*YOUR TASK*.
Exact copies of all the entries are required, and no pictures should appear in them.

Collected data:

○ ○ ○

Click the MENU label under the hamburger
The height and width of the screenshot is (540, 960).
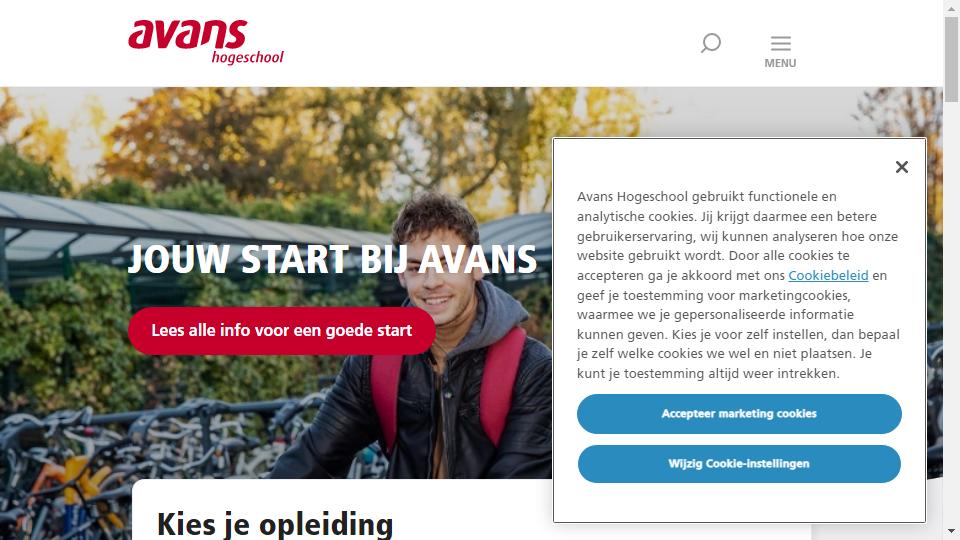(780, 63)
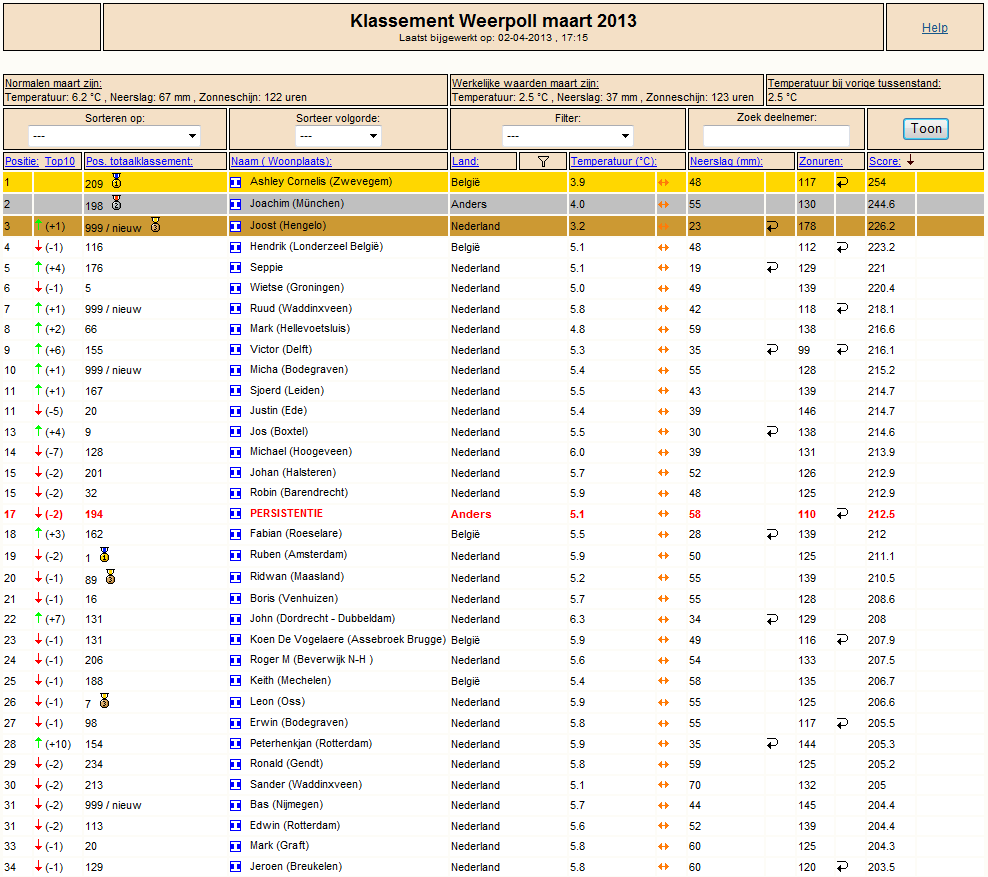Click the Toon button
Screen dimensions: 988x877
926,129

○ ○ ○

*EXPECTED ANSWER*.
Click the MENU label under the hamburger
The height and width of the screenshot is (540, 960).
(780, 63)
Click the Toon button
Screen dimensions: 988x877
926,129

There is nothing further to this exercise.